Our laboratory addresses one of biology’s oldest and most fundamental questions: How do cells coordinate and cooperate to form and maintain functional tissue? The answer to this critical question is central to our understanding of cancer. In the breast, a difficulty in deciphering this complex problem has been that the number and different types of cells composing this tissue has been clouded with uncertainty, as has their origins and relationships to each other.
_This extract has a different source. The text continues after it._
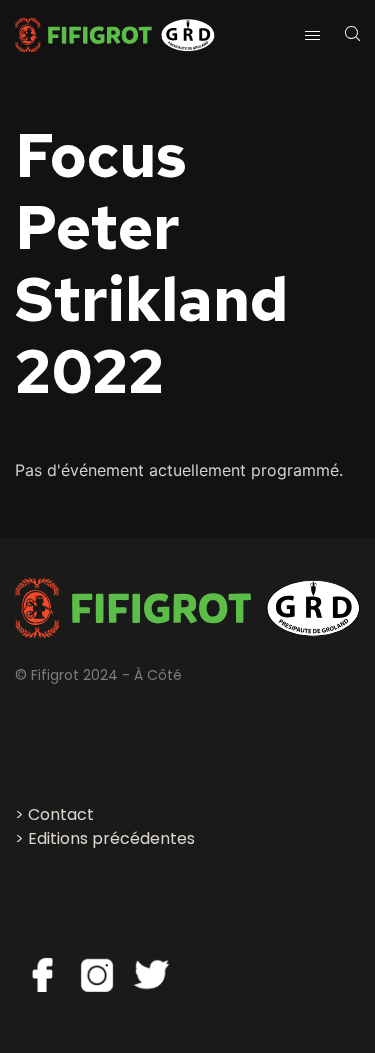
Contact (61, 814)
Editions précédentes (111, 838)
This has contributed to a scarcity of context-specific models that are needed for studying breast cancer biology. Research in the Hines laboratory has addressed this insufficiency by improving such models, and through the development of a complex antibody panel and rigorous flow cytometric gating strategy capable of objectively resolving and sorting essentially every major cell type in the breast. This expands significantly the number of primary cell populations commonly isolated from these tissues. Research is geared at understanding how these different cell types interact and influence each other. To this end, we have sequenced RNAs from each population, and have developed (and continue to improve) methods of culturing each cell population for further study.
Using these data, we have developed a ‘cell interaction’ network describing the complex interactions occurring between each of the cell populations and their microenvironments. This network is currently being tested in the laboratory in the normal, ductal carcinoma in situ (DCIS), and tumor contexts. We posit that understanding the molecular and biochemical processes of how epithelial cells communicate with each other, and with their microenvironments, will be key to understanding and effectively treating breast cancer.